Thank you so much @aprovost-usgs. We can also arrange a meeting to show you more about our model and how the particles are behaving under NR solution and also our hand calculation for the travel time.

[aprovost-usgs]

@askar-INTERA Just wanted to touch base and let you know that we haven't forgotten about this issue. We're also looking into a related issue of particles moving through "perched" cells.

[askar-INTERA]

@aprovost-usgs thanks for your effort, I really appreciate it. It would be a great win if we can find a way so that Modpath can deal with the flow field generated by NR method and somehow introduce some decay to the velocity of the particles going through dry (always active) cells and also through the dry part of partially saturated cells (or cells simulating perched conditions).

[askar-INTERA]

@aprovost-usgs Hello, just checking if you guys came to any solution to the above issue, even if it is temp solution. Thank you so much.

[aprovost-usgs]

@askar-INTERA Hello, and thanks for your patience. According to a colleague who recently looked into a similar issue with a different model, the travel times through dry Newton cells were not instantaneous and were consistent with the flows being passed vertically through those cells. However, I've taken a close look (using the trace option) at your particle with sequence number 3258 as it passes through dry cell 14003, and while the travel is not instantaneous, the rates (flows, velocities, times) don't seem to be adding up.
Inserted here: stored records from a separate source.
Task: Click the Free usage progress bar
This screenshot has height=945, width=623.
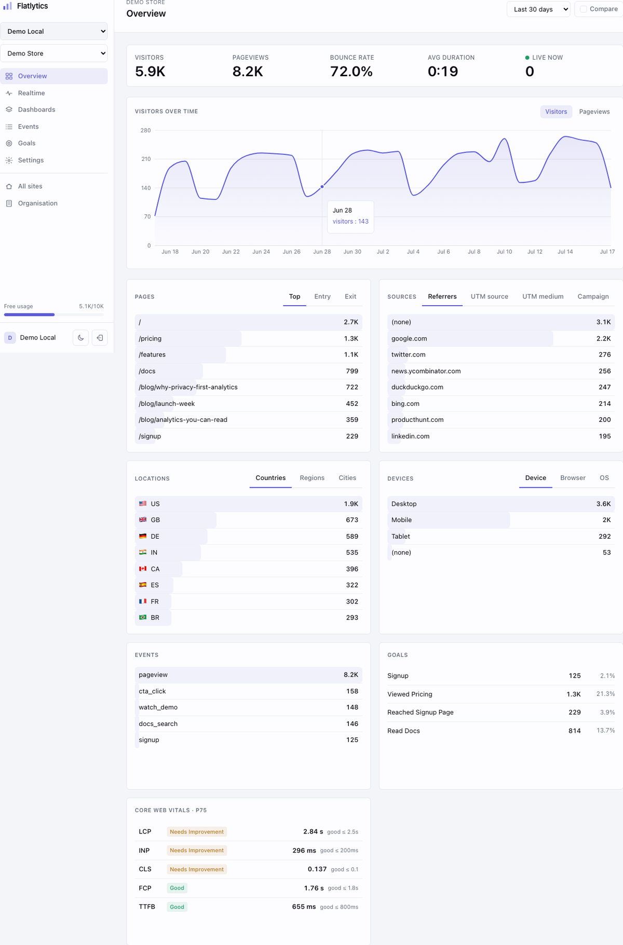Action: (54, 314)
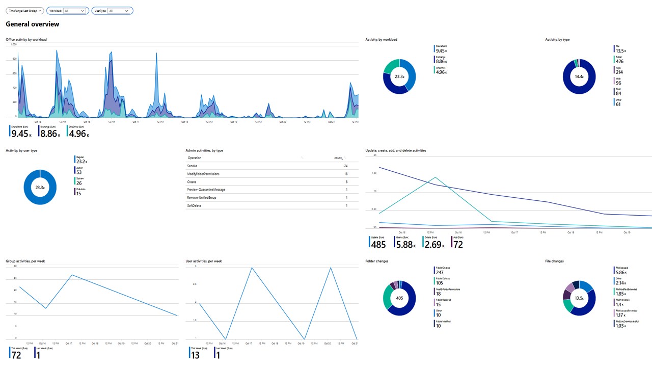Click the FolderCreated 247 legend color marker

pos(434,270)
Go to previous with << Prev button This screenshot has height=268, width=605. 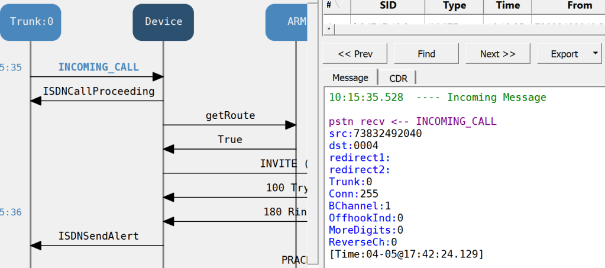[x=355, y=54]
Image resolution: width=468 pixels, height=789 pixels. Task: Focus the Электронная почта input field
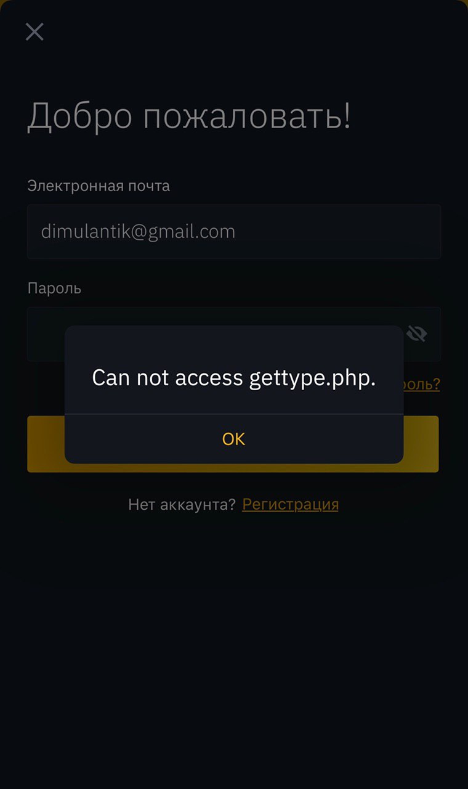pyautogui.click(x=234, y=231)
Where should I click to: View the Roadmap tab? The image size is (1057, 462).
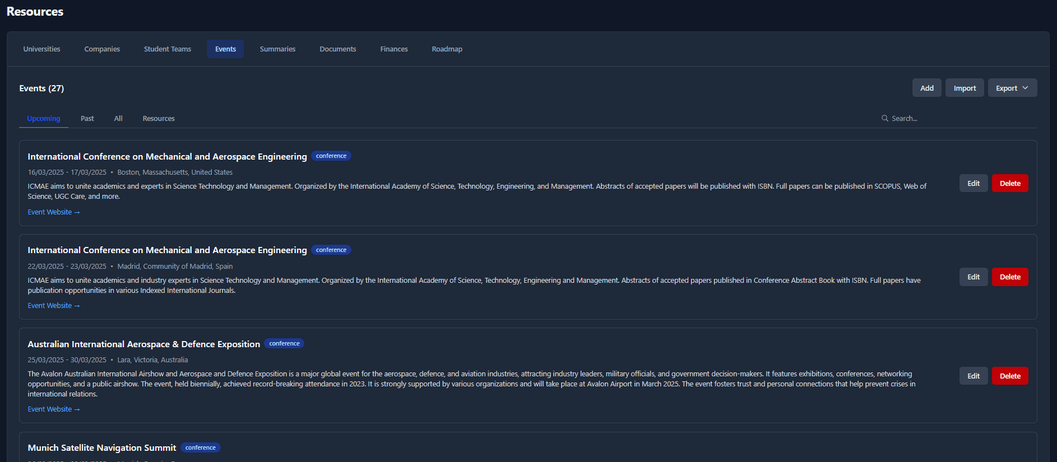(447, 49)
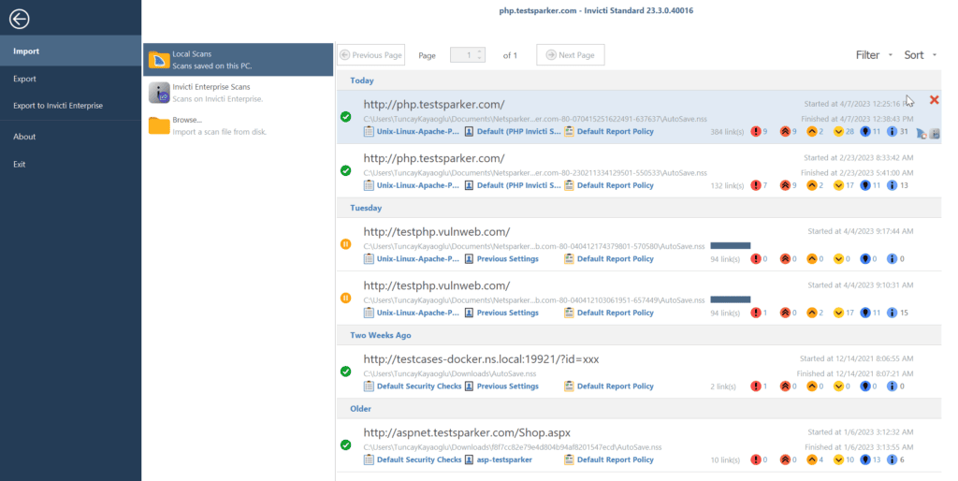Click progress bar of second testphp.vulnweb.com scan

tap(731, 299)
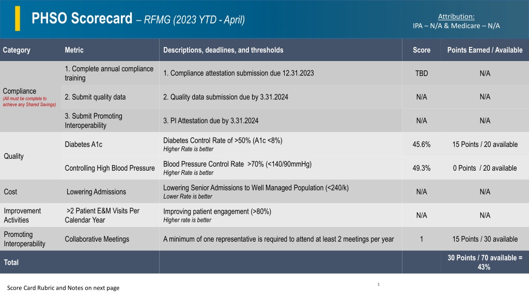Click the Submit quality data metric
The image size is (529, 298).
95,97
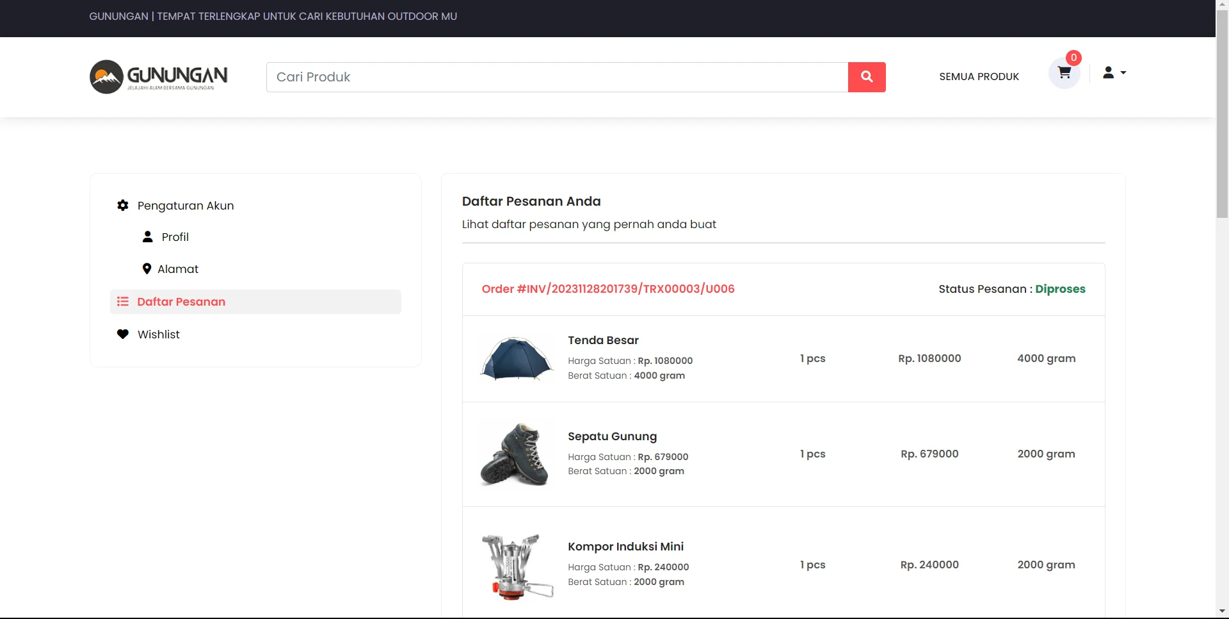Click the red search magnifier button
Image resolution: width=1229 pixels, height=619 pixels.
[x=867, y=77]
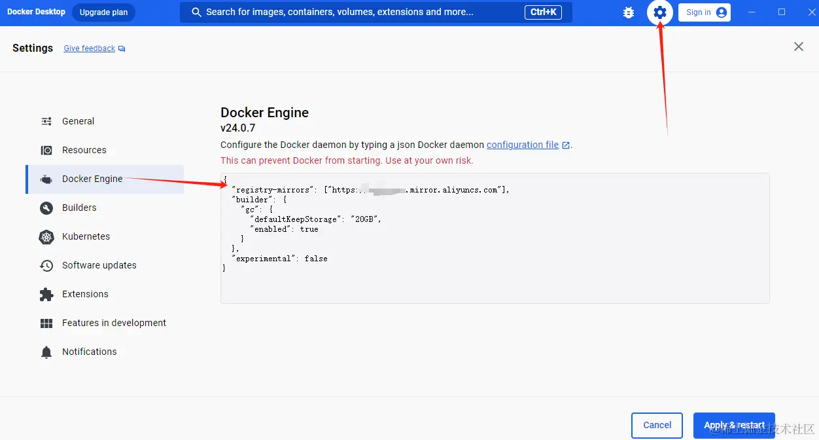Screen dimensions: 819x440
Task: Open the bug troubleshoot icon
Action: tap(629, 12)
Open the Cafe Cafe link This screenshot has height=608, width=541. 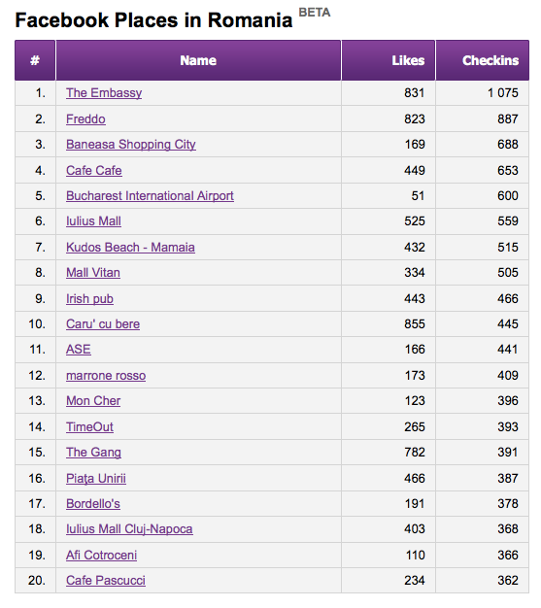[94, 170]
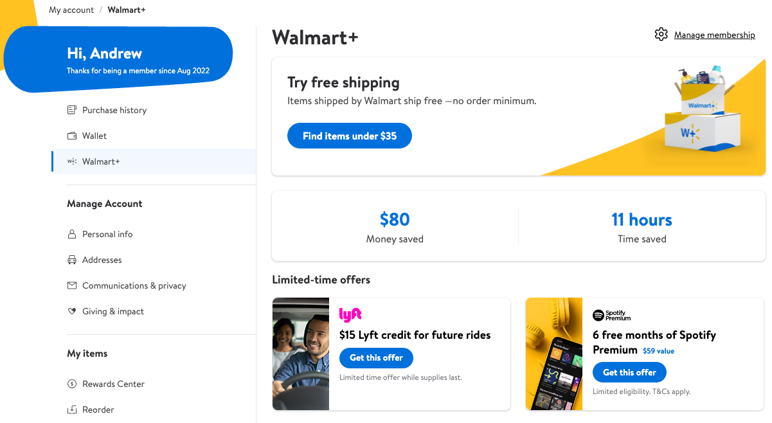Image resolution: width=772 pixels, height=423 pixels.
Task: Click the Personal info person icon
Action: pyautogui.click(x=72, y=234)
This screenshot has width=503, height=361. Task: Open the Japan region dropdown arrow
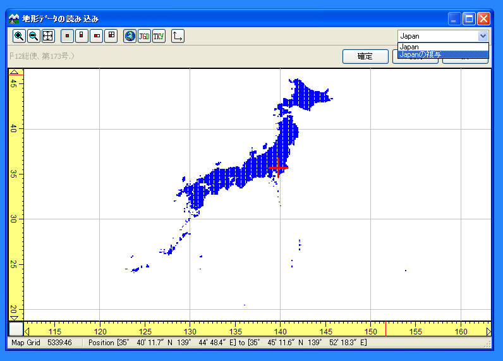click(x=483, y=36)
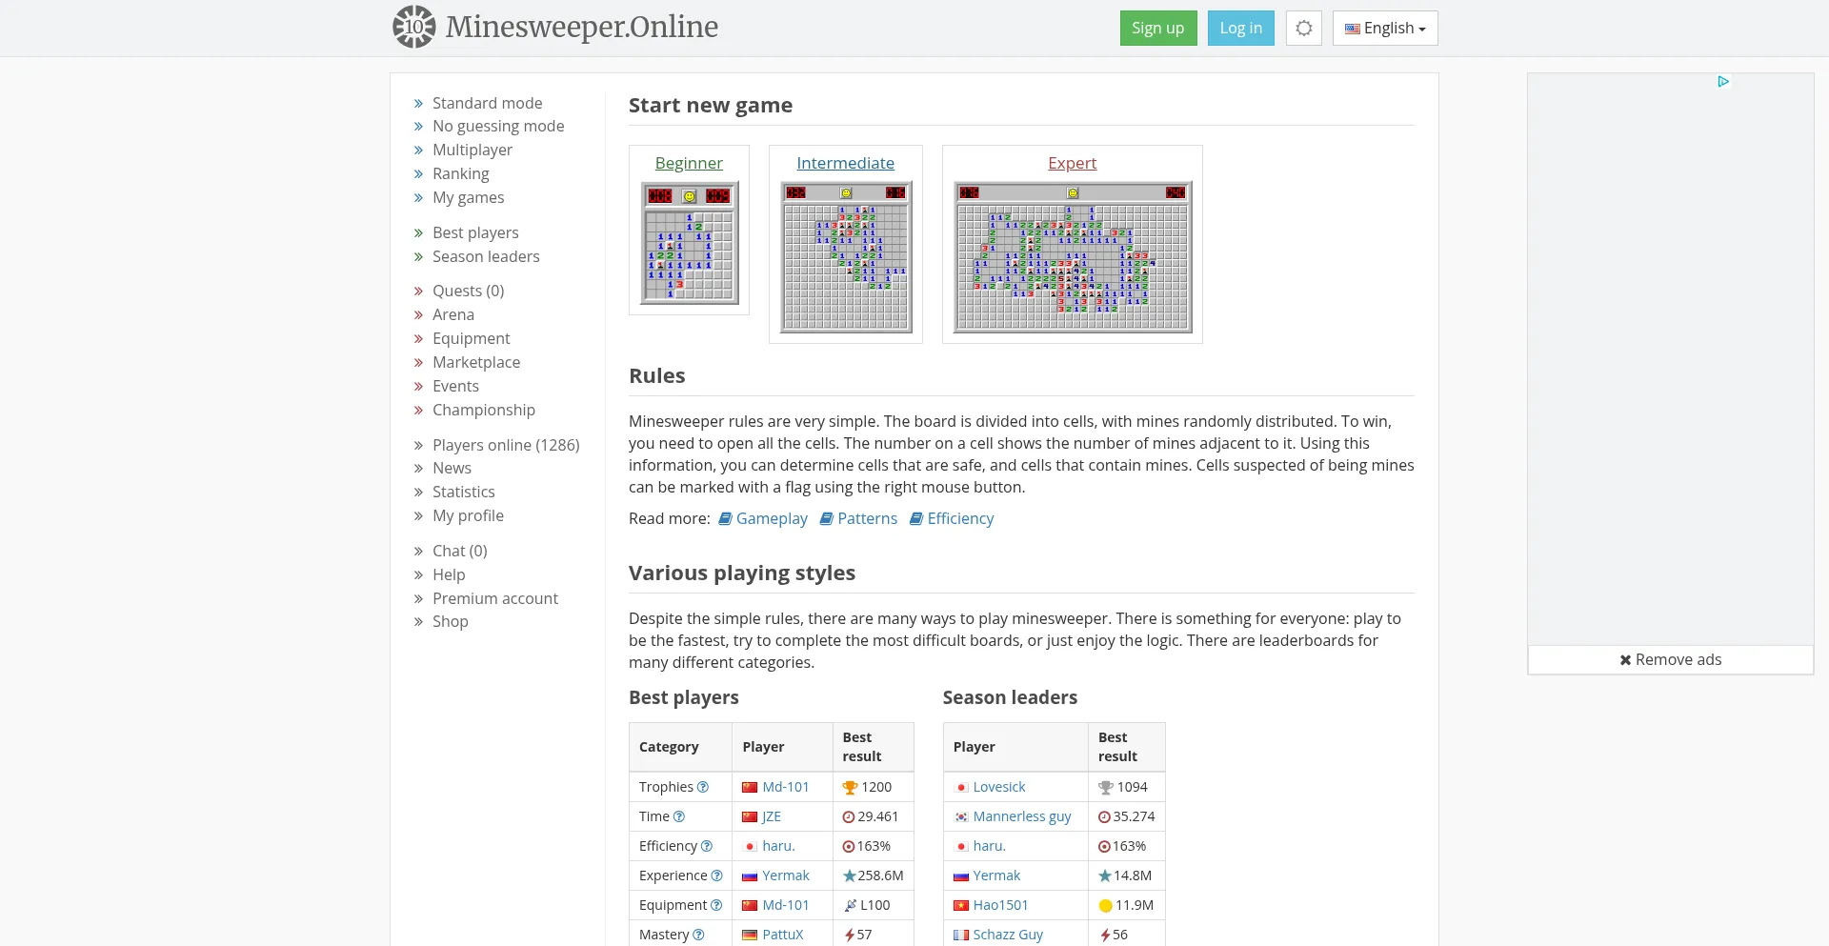Click the Sign up button
This screenshot has height=946, width=1829.
point(1157,28)
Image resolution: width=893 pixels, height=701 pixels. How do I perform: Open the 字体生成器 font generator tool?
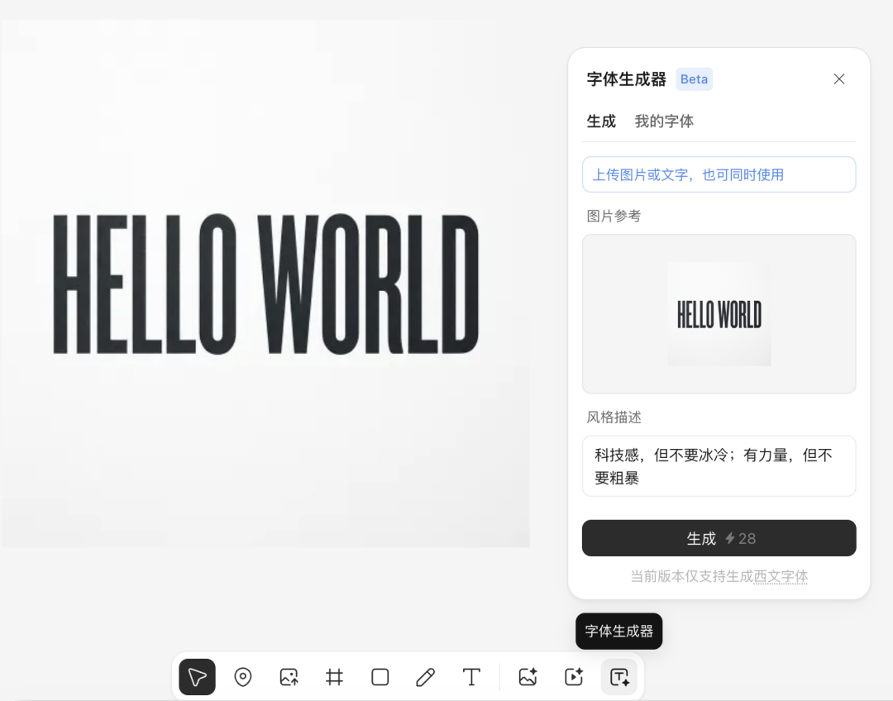[618, 677]
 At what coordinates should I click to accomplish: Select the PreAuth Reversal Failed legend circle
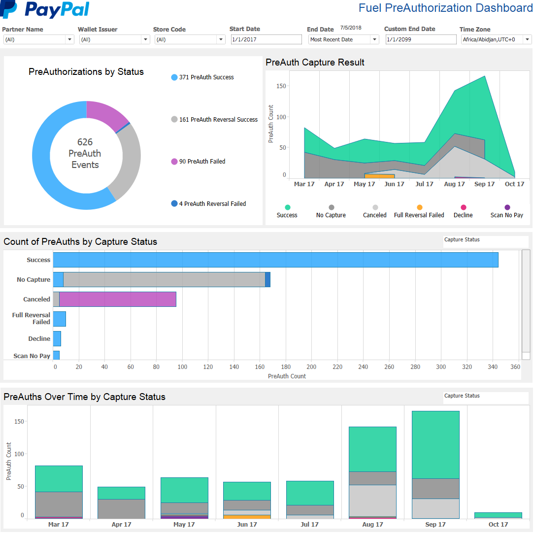pyautogui.click(x=174, y=203)
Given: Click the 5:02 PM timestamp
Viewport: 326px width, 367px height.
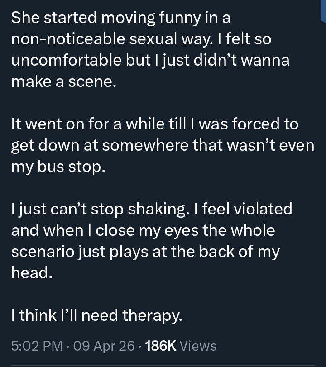Looking at the screenshot, I should (x=37, y=346).
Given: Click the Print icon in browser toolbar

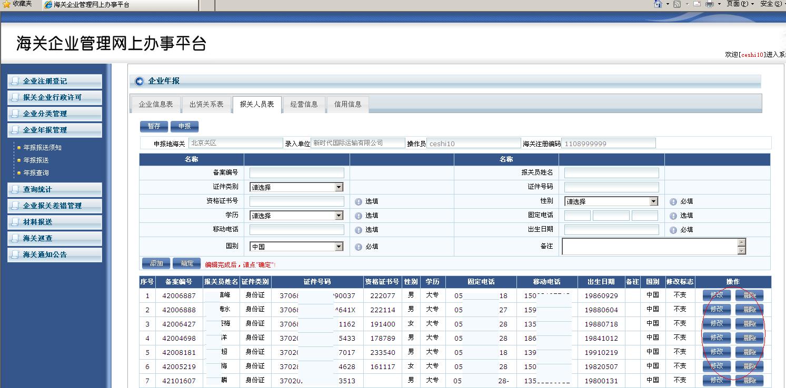Looking at the screenshot, I should 710,4.
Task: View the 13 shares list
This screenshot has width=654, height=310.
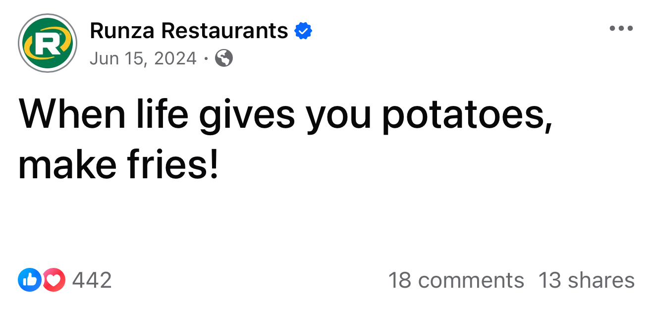Action: (x=586, y=280)
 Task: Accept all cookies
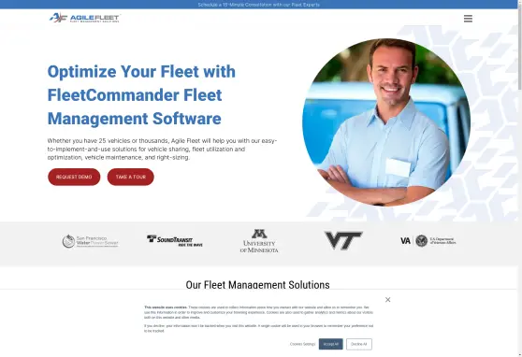(330, 344)
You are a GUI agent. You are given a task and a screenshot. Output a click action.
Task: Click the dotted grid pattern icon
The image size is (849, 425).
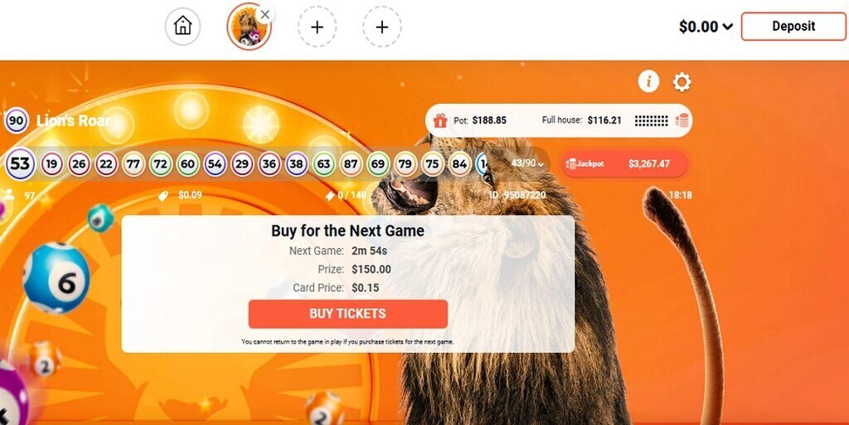coord(652,120)
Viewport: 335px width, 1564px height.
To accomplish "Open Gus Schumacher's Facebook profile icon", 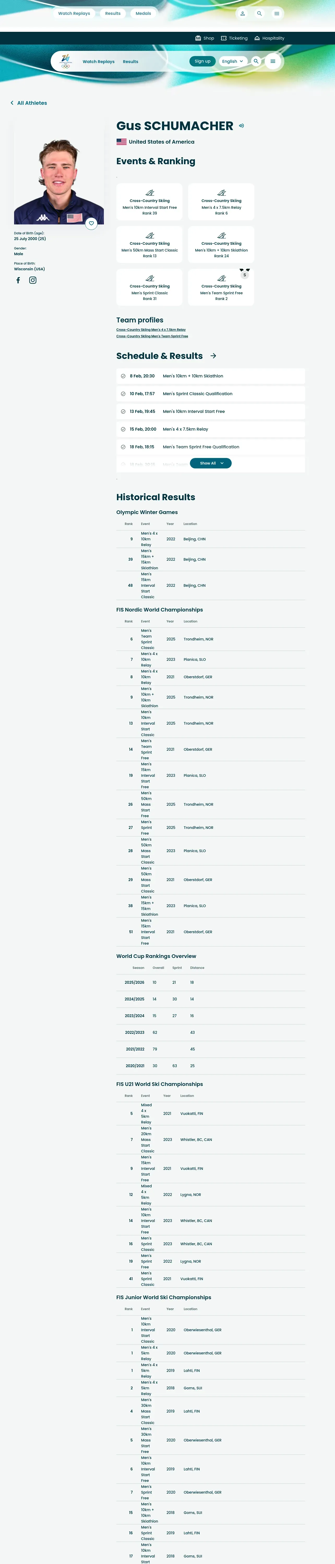I will click(x=18, y=280).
I'll continue looking into it today and tomorrow, and I'd be interested to know how you approached your travel time estimates if you wouldn't might describing that to me.

[askar-INTERA]

@aprovost-usgs the PT records show that several mins are needed to go through the tailings thickness (if I remember correctly), but when I pulled out the volumetric rate across the lower face of that cell from the cbb file (which basically equals the upper face volumetric rate and both equal the applied recharge, as the cell is dry) and then used the below equation (from the MP docs) to calculate the velocity and finally divided the cell thickness by that velocity to calculate the travel time, I got drastically different answer compared to MP results. Am I doing something wrong?
But anyway, the particle shouldn't take several mins only to go through a thick unit with a permeability of 1.6 ft/d, even if the cell is dry and thus Newton Raphson is giving a non-realistic downward flux, correct?

[aprovost-usgs]

@askar-INTERA Thanks for your reply. Your velocity formula is the same as what I'm using, and the travel times do seem much too fast. What appears to be going on is that in a dry but active cell MODPATH sets the fractional saturation to an arbitrary, small value of 1d-4. The idea appears to be to move particles through dry but active cells (almost) instantaneously using a simple approach that doesn't require a lot of specialized coding. In other words, to use the existing tracking algorithm but adjust the distance the particle has to travel so it's really short. In that case the exact travel time doesn't have much meaning, except that it's "close to zero." We'll take another dive into the code to satisfy ourselves that this is how it was intended to work, and that there aren't any other issues. Then we'll need to decide how to proceed. Near-instantaneous propagation through dry cells might be ok for some applications, but for others it would be good if the travel times were representative of the finite flow rates through those cells, even if those flow rates are themselves approximate. We'll think it through and see if we can come up with a reasonable way to implement this in MODPATH.

[askar-INTERA]

@aprovost-usgs @wpbonelli I am just curious to know whether MF6 PRT handles dry cells differently than ModPath7 under NR solution?

[aprovost-usgs]

@askar-INTERA PRT, which is still under development, currently passes particles through dry but active cells instantaneously. As I mentioned earlier, it appears that's what MODPATH 7 is effectively doing in an approximate way, by setting a very small cell saturation. PRT passes particles through dry but active cells directly, without setting an artificial value for cell saturation. That said, we're considering whether there's a reasonable way to do better and make the particle travel times more representative of the finite flow rates passing through dry but active cells in both MODPATH 7 and PRT.